Выбрать главу

Возникали планы, рождалась надежда, и, когда Торола наконец удалился в отведённые ему верхние покои, во всём замке Эрдзие-Бе уже кипела подготовка к новой войне с монголами. Той ночью небо словно разверзлось, и дождь лил как из ведра, но в сердцах воинов, готовых к предстоящему испытанию, пылал огонь не меньший, чем в очаге замка.

Покидая затем княжеский замок, Торола чувствовал в душе не только облегчение, но и странное ощущение, что это лишь начало пути. Впереди был новый путь, который они с Олхудзуром должны будут пройти вместе.
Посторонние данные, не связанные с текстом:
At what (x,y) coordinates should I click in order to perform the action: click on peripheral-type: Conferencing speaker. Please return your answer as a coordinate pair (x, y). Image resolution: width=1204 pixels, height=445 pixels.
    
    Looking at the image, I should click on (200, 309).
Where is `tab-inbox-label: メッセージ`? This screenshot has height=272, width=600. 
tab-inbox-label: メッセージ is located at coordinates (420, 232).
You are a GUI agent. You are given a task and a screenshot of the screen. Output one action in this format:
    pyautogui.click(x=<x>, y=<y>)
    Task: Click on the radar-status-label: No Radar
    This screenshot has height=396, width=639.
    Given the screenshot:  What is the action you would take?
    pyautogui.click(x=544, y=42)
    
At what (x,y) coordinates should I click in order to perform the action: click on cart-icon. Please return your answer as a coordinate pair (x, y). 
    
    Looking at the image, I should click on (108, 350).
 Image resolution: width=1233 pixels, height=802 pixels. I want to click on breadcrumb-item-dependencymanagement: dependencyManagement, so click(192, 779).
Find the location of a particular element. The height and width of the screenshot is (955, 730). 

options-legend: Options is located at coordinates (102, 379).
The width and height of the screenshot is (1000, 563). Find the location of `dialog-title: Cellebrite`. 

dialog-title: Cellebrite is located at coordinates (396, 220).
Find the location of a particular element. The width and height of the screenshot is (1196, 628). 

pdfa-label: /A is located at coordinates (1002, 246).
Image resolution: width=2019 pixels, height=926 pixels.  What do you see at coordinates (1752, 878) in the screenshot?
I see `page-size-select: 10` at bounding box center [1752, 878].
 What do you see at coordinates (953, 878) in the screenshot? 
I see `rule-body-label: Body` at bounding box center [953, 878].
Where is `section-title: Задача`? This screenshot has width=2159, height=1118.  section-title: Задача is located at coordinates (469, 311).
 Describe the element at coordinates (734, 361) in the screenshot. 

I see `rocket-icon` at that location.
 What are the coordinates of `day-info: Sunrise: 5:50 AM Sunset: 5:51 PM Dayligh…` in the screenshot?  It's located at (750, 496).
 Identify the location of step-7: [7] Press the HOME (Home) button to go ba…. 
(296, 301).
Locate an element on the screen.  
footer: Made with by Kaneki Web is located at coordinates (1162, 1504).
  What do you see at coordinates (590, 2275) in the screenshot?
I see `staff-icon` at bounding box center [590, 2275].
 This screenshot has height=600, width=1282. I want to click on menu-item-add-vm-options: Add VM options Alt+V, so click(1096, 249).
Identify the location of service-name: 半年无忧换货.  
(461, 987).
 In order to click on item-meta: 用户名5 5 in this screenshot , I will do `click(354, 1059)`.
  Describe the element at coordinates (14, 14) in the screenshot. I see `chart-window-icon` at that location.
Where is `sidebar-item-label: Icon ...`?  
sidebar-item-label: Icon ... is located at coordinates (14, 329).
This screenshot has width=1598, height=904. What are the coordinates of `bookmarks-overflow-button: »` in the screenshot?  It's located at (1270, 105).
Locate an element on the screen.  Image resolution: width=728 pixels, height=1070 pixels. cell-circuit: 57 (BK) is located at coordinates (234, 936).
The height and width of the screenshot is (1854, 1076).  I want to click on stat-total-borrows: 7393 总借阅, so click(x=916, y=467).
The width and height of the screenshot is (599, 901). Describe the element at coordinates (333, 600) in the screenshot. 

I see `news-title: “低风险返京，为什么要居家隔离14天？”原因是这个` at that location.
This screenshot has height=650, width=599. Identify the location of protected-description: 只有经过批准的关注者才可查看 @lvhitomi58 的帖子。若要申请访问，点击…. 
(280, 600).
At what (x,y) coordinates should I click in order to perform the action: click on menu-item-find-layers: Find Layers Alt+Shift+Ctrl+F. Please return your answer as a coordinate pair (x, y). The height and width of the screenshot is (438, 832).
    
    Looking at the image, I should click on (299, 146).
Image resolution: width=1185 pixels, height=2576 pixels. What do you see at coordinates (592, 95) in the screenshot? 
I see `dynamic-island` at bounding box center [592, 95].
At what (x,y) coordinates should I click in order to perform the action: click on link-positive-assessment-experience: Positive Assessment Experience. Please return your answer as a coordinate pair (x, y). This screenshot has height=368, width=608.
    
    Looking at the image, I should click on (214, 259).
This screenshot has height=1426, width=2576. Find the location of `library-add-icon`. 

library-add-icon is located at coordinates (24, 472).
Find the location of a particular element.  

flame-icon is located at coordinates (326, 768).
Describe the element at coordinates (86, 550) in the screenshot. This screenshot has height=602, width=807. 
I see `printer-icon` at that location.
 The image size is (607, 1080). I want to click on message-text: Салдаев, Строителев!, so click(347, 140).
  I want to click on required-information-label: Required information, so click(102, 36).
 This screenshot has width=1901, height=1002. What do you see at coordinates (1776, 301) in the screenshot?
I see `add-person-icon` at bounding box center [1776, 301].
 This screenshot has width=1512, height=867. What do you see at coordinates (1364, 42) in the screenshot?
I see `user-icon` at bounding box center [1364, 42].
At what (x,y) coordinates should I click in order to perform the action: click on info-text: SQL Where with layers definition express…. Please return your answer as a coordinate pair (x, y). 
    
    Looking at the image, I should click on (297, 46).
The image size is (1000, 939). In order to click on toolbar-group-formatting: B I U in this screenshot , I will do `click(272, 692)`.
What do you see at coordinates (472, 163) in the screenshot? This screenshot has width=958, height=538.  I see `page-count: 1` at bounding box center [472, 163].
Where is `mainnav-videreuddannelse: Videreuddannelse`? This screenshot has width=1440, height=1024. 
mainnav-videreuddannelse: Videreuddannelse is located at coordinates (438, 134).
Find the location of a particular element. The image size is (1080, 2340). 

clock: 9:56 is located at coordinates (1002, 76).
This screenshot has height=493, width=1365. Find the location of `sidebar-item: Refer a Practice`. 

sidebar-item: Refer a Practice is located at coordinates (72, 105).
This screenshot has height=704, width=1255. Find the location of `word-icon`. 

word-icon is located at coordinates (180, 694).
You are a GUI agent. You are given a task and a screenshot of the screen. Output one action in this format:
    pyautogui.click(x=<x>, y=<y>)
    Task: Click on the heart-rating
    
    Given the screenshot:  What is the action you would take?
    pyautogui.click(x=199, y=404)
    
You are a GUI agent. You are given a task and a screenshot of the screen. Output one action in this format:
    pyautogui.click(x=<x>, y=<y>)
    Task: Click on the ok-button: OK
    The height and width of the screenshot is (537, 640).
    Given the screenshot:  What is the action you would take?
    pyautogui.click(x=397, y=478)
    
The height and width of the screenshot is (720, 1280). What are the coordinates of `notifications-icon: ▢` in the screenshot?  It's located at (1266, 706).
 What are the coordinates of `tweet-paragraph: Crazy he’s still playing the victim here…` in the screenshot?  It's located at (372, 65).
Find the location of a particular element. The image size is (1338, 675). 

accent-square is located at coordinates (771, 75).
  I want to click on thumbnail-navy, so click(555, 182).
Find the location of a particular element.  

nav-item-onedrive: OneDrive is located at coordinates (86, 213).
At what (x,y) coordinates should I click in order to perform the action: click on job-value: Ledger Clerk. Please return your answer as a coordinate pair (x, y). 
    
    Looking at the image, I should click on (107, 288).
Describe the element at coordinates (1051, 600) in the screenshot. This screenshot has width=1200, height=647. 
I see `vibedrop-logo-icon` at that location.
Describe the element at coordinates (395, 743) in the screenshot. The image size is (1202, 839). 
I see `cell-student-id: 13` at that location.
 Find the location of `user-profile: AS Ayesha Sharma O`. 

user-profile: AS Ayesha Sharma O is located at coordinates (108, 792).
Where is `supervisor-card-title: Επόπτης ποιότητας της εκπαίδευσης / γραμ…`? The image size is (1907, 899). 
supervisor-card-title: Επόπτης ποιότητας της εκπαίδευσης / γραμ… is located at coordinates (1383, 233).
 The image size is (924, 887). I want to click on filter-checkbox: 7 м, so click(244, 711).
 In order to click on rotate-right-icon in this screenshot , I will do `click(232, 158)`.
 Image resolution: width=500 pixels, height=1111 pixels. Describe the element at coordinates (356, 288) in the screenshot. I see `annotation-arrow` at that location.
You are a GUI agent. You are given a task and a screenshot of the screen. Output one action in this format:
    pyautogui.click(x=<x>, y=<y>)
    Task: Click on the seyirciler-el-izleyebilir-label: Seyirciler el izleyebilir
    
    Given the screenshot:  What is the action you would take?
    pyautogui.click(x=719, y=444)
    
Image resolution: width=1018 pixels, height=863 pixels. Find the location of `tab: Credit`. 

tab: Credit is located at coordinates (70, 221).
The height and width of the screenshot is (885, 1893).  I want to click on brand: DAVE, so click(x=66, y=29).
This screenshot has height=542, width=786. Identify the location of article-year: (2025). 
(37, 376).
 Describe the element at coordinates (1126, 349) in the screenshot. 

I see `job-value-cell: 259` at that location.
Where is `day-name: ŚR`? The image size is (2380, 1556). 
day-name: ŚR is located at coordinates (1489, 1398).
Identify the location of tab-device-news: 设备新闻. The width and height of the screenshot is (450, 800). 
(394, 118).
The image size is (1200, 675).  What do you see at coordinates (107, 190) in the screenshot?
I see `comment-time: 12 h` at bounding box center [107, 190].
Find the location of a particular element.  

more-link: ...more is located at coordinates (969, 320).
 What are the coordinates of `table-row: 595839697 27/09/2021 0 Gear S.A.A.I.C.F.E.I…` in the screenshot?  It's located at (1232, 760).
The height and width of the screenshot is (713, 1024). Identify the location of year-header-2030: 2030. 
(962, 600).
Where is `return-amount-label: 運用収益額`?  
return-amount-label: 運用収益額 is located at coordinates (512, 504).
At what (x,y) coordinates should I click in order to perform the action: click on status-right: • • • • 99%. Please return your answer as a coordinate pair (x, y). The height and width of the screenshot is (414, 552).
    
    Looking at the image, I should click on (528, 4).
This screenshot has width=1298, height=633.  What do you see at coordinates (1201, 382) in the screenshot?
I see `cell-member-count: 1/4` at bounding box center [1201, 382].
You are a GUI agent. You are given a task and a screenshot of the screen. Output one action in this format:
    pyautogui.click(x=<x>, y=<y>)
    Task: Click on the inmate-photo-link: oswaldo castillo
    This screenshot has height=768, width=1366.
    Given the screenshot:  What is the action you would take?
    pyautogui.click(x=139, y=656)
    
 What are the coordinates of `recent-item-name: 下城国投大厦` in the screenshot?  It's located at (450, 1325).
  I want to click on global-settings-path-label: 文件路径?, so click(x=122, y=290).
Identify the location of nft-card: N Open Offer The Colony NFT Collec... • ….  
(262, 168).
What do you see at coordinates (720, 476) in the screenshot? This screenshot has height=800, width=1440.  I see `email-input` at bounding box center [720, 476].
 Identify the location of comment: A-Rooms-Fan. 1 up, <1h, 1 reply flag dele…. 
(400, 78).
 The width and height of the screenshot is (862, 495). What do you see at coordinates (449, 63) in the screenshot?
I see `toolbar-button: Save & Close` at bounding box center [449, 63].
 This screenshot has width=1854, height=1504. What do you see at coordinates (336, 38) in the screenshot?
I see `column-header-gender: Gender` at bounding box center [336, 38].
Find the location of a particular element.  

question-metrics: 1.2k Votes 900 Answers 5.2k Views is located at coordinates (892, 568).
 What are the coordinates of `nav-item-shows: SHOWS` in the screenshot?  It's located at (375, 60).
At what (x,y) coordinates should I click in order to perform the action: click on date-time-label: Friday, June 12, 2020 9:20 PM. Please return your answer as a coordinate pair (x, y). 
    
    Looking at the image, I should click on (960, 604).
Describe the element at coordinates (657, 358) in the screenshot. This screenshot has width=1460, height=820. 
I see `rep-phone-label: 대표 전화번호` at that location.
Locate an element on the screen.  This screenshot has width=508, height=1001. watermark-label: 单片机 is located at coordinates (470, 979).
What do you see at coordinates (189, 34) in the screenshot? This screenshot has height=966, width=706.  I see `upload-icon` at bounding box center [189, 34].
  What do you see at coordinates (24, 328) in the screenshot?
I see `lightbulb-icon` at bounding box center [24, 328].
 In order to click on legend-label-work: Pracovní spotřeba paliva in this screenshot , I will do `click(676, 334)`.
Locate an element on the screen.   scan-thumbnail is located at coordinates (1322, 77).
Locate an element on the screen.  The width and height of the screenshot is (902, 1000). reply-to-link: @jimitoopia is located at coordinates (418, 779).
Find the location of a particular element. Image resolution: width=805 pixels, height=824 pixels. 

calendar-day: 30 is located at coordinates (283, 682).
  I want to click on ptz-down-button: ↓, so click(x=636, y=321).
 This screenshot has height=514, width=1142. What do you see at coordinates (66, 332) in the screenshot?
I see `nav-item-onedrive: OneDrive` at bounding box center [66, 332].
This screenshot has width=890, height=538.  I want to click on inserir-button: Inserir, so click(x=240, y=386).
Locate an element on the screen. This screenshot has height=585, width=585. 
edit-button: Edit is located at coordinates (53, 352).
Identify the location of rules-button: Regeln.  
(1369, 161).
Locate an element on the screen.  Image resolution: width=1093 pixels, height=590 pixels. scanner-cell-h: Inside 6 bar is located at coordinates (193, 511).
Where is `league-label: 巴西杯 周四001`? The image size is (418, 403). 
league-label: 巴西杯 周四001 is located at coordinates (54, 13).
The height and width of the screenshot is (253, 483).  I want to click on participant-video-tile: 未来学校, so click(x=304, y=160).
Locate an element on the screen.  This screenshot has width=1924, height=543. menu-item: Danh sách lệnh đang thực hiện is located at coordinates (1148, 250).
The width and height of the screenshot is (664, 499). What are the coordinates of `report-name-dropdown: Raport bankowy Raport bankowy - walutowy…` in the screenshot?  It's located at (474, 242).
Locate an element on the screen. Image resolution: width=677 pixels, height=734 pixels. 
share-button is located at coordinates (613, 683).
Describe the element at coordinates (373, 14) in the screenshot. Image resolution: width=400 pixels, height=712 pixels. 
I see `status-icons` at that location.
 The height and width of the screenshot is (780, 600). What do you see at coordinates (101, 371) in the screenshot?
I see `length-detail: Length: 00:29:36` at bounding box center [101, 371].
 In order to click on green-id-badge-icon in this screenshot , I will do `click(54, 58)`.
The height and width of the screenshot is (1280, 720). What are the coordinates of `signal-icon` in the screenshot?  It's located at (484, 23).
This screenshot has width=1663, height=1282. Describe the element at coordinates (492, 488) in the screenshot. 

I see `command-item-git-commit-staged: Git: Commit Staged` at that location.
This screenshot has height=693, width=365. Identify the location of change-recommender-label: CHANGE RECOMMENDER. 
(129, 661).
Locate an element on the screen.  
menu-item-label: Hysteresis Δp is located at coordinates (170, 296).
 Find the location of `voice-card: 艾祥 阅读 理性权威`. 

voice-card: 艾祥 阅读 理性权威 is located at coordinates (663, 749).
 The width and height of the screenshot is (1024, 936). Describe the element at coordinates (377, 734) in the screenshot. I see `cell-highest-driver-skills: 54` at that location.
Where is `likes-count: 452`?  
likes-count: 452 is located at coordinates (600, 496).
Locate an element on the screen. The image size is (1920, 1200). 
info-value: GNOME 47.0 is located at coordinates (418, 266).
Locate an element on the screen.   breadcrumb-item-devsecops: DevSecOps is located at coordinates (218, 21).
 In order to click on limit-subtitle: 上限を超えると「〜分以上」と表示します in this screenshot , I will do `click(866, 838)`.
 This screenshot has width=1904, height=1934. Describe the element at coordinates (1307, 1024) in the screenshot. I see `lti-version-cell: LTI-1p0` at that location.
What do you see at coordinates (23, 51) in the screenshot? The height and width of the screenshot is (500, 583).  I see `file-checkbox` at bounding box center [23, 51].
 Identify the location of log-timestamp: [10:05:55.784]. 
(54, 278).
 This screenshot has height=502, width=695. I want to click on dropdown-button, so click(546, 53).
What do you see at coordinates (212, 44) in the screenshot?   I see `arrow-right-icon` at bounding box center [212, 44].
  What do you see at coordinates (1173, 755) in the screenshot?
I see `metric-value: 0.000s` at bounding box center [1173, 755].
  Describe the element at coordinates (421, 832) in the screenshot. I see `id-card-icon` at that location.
Теперь их ожидали великие перемены, и он знал, что будет сражаться за мир вместе с кистинами с той же доблестью, с какой сражался против них в прежних битвах.

Так пховцы и кистины, некогда сражавшиеся друг с другом, стали плечом к плечу, чтобы защищать родные земли от грозящего им зла и противостоять надвигающейся тьме.»

ПРИМЕЧАНИЯ:

[1] Чачкани (груз. ჩაჩქანი) – шлем.

[2] Мехате (груз. მეხატე - «образной») считался первым служителем джвари.

[3] Бармица - сеть из железных колец для защиты лица, шеи и затылка, опускавшаяся с верха шлема.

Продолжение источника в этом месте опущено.